Harris was convicted in a bench trial in 2017 on two counts of felony theft by embezzlement for taking $9,493 from Gentle Dental and $24,890 from Northwest Denture Center.

Harris initially pleaded no contest to both charges. After hearing evidence presented at a restitution hearing, however, Deschamps asked Harris if she’d like to withdraw the pleas and challenge the charges at trial. She agreed, and Deschamps set the case for a bench trial.

 

Supreme Court Justices noted in their order, filed on Feb. 25, that Deschamps never asked Harris if she was waiving her right to a jury trial. Additionally, he had declined prosecutors’ attempts to reintroduce evidence heard at the earlier restitution hearing, instead deciding to refer back to the testimony from the restitution hearing, justices wrote. Based on that testimony, Deschamps told Harris he was already mulling a guilty verdict on one count before the bench trial had concluded.

When Deschamps convicted Harris on both counts, sentencing her to 20 years in state prison with 15 years suspended, he set the sentence to run consecutively with a previous sentence for an earlier embezzlement, a $180,000 theft for which she was serving a suspended sentence when the new charges came along.

Harris’ attorneys argued in her appeal that Deschamps had imposed an illegal sentence because it was based, at least in part, on her gender. According to court filings that include parts of the transcript from Harris’ sentencing hearing, Deschamps had deemed embezzlement charges to be “women’s crimes.”

“… And I just think prison authorities and the Department of Corrections need to take that into consideration when releasing these people on parole. They’re serial offenders.”
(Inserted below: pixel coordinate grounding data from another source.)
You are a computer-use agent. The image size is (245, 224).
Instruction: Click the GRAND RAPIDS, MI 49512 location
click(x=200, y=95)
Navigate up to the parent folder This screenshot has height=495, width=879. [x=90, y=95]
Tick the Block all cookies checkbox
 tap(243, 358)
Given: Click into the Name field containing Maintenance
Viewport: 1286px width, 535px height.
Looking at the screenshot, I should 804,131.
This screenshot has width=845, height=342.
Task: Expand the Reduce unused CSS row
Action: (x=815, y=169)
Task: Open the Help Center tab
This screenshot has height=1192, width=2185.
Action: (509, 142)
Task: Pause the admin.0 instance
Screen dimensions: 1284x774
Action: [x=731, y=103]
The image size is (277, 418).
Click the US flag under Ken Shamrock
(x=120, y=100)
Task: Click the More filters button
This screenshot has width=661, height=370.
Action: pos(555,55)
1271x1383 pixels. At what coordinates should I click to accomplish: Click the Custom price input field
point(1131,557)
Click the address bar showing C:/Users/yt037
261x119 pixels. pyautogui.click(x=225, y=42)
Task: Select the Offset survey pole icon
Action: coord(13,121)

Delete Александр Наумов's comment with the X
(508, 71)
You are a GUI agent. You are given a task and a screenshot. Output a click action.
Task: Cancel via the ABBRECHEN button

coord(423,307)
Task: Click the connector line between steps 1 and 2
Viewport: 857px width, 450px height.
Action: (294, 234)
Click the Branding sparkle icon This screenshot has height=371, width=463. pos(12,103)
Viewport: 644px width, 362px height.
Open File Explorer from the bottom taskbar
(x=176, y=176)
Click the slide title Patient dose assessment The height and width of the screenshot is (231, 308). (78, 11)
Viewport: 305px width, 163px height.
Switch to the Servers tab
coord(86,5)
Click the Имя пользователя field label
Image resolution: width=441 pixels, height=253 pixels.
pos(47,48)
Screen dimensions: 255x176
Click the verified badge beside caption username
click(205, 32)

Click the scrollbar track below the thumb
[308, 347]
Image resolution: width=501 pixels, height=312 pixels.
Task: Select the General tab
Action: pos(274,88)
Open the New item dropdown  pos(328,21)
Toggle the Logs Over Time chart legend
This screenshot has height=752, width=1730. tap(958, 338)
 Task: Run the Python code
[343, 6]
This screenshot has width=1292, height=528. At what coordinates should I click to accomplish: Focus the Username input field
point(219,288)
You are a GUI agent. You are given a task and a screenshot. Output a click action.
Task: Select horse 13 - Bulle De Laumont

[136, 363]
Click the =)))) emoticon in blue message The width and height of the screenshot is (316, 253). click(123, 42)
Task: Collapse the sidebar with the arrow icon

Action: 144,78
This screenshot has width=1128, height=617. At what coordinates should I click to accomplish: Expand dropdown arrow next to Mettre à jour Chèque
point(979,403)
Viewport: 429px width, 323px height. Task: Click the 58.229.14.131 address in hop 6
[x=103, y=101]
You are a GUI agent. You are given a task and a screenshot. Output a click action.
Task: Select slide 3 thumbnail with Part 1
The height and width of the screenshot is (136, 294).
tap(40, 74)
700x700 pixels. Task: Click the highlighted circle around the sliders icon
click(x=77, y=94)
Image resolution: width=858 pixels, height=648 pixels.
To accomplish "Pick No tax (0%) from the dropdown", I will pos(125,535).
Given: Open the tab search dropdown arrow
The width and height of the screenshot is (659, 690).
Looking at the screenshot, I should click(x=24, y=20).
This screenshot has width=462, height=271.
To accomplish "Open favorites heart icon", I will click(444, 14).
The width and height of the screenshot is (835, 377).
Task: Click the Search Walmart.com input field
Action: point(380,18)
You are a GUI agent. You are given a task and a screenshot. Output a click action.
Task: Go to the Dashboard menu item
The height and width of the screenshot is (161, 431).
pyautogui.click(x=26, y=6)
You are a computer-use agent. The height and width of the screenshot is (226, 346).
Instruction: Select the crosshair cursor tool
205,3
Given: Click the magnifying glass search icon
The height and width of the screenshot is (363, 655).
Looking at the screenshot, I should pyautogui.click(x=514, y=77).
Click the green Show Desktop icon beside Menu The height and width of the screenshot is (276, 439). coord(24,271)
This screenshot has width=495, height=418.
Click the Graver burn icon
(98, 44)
Harris’ attorneys argued in their August 1, 2019, opening brief that Deschamps’ statements warranted at least a new sentencing before a different judge.

 

Assistant Attorney General Brad Fjeldheim conceded in a Feb. 20 filing that Harris is entitled to a new trial before a new judge because she had not waived her right to a jury trial. Additionally, Fjeldheim wrote, Deschamps should not have relied on testimony from the restitution hearing during Harris’ bench trial.